→ INSTRUCTION: Rewrite the records between the lines holding "Task: Open the theme palette color picker" and "click(141, 241)", inclusive, replacing "poster image" with "cover image" and changing nothing else. Leave the pictures out of your answer.

→ RECORDS FOR THIS TASK:
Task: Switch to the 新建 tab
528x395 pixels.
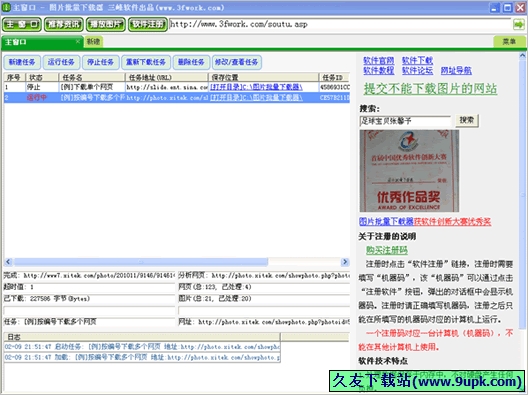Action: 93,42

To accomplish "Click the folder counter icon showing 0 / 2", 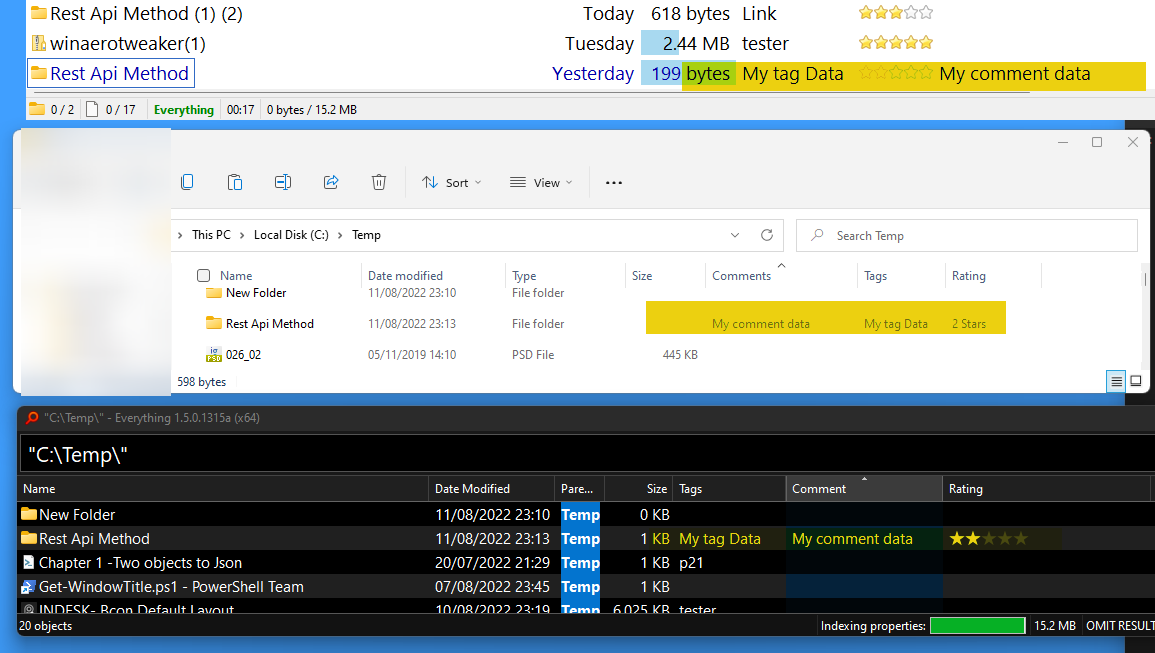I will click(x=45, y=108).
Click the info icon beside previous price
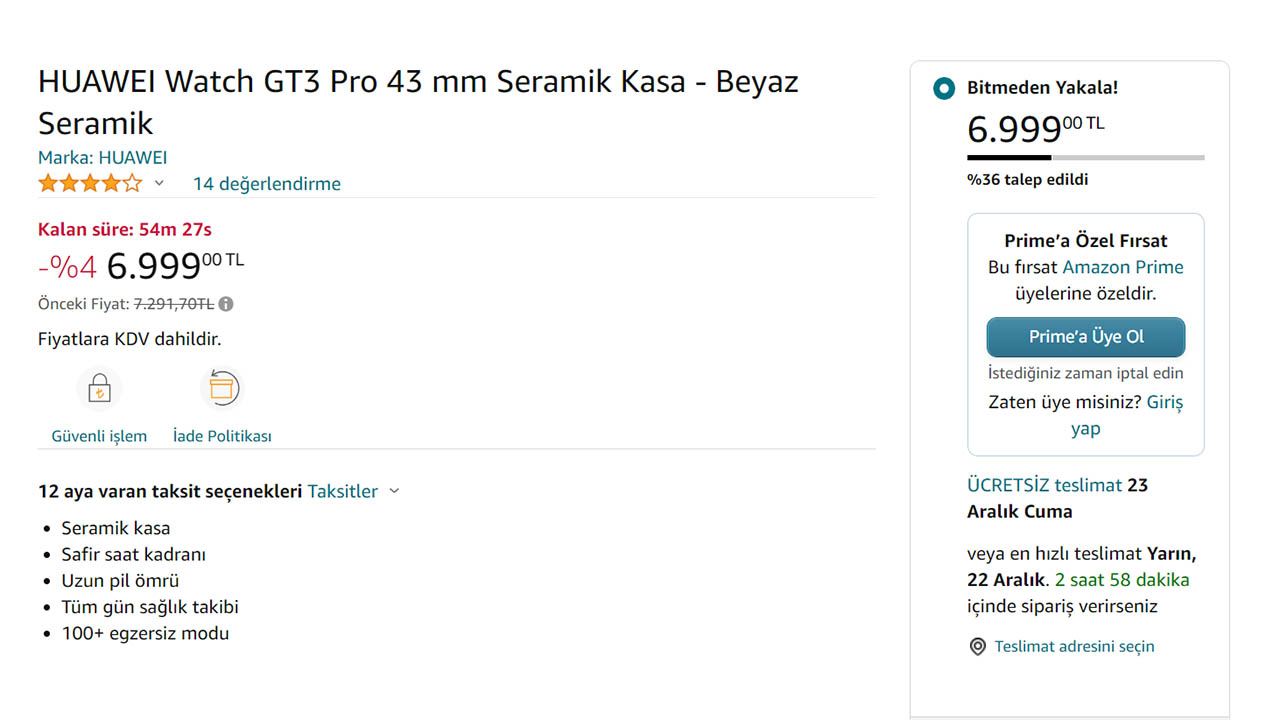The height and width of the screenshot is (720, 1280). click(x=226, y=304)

--

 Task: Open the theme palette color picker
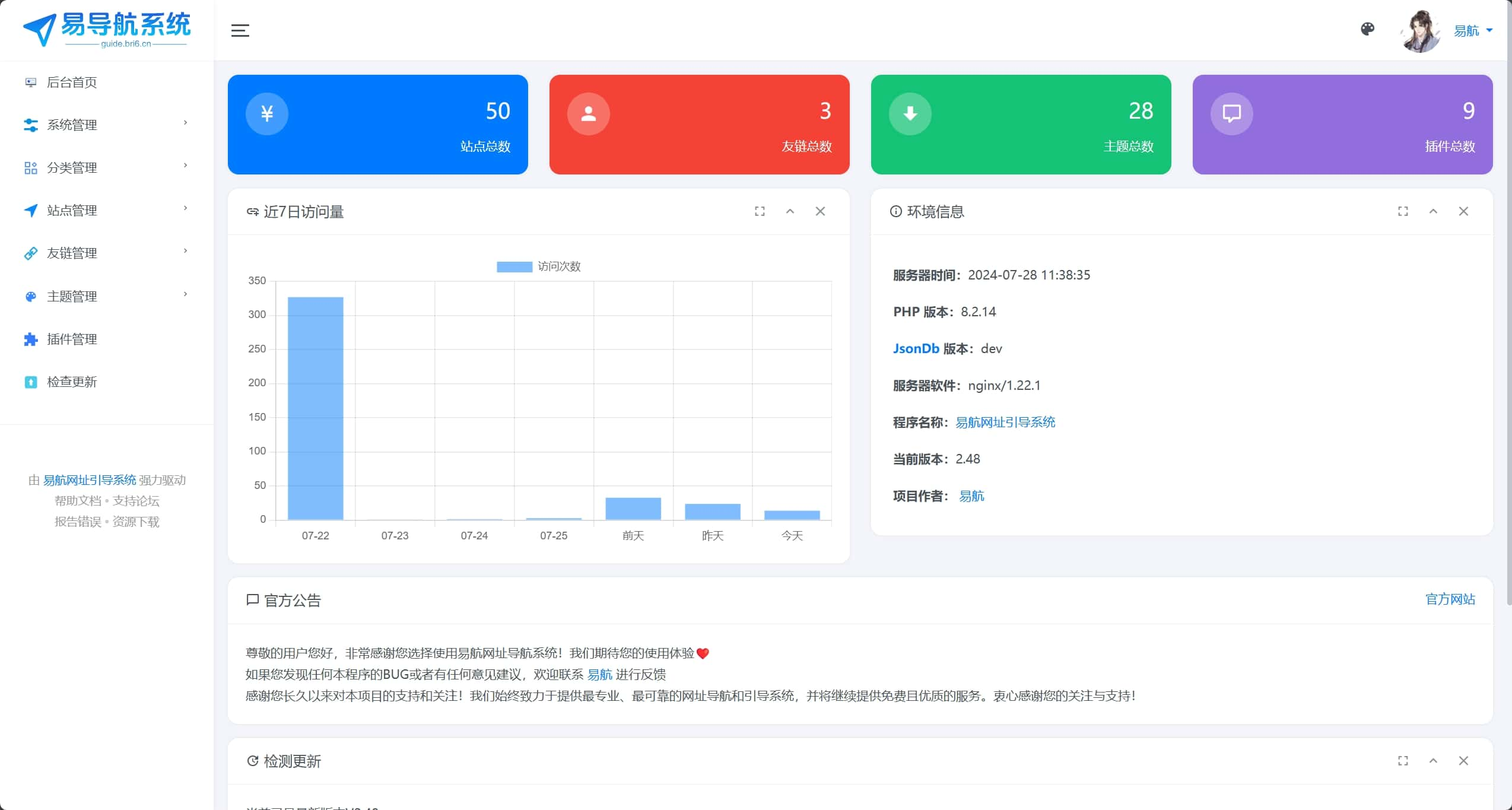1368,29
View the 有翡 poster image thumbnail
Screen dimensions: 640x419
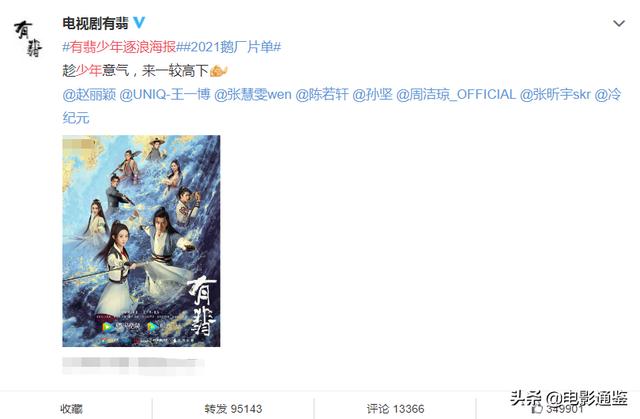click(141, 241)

→ EXERCISE OUTPUT:
 Task: Open the theme palette color picker
1368,29
View the 有翡 cover image thumbnail
Screen dimensions: 640x419
click(141, 241)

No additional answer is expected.